# Extrait à lire:
....

Henrik Siemirazski Les torches de Néron
Suétone : Vie des douze Césars, Néron
(extraits)
XXXVI. Ses autres
meurtres
...Une comète, phénomène
qui, suivant l'opinion vulgaire, annonce malheur aux
souveraines puissances, avait paru pendant plusieurs nuits
consécutives. Troublé par cette apparition,
il apprit de l'astrologue Balbillus que les princes avaient
coutume de détourner ce funeste présage par des
meurtres expiatoires.
Dès lors il n'y
eut plus dans ses meurtres ni choix ni mesure: il faisait
périr qui il voulait et sous quelque prétexte que
ce fût... Il n'accordait qu'une heure aux
condamnés pour mourir; et, afin qu'il n'y eût pas
de retard, il leur envoyait des médecins qui devaient
sur-le-champ "guérir", selon son expression, ceux qui
hésitaient, c'est-à-dire leur ouvrir les veines. On dit qu'il voulut donner des hommes vivants à
déchirer et à dévorer à un
Égyptien glouton qui était habitué
à manger de la chair crue et tout ce qu'on lui
présentait. Enivré de si monstrueux
succès, il dit que nul prince encore n'avait connu toute
l'étendue de son pouvoir. Il donna souvent à
entendre fort clairement qu'il n'épargnerait pas le
reste des sénateurs, qu'il anéantirait cet ordre,
et qu'il abandonnerait le commandement des armées aux
chevaliers romains et aux affranchis...

....

# Consigne 1:
Citez à l'identique, s'il vous plaît, les lignes des enregistrements allant de celle qui contient « You are a GUI » jusqu'à la fin des enregistrements, incluse.
Le texte sur Néron et les enregistrements constituent deux documents distincts.

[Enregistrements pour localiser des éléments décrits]

....

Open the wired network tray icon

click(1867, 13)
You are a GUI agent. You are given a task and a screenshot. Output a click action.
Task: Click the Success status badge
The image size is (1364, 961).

....

# Consigne 2:
Reproduisez fidèlement le passage du texte sur Néron allant de « Henrik Siemirazski Les » jusqu'à « meurtres expiatoires. » inclus.

# Réponse produite 1:
You are a GUI agent. You are given a task and a screenshot. Output a click action.
Task: Click the Success status badge
The image size is (1364, 961).

# Réponse produite 2:
Henrik Siemirazski Les torches de Néron
Suétone : Vie des douze Césars, Néron
(extraits)
XXXVI. Ses autres
meurtres
...Une comète, phénomène
qui, suivant l'opinion vulgaire, annonce malheur aux
souveraines puissances, avait paru pendant plusieurs nuits
consécutives. Troublé par cette apparition,
il apprit de l'astrologue Balbillus que les princes avaient
coutume de détourner ce funeste présage par des
meurtres expiatoires.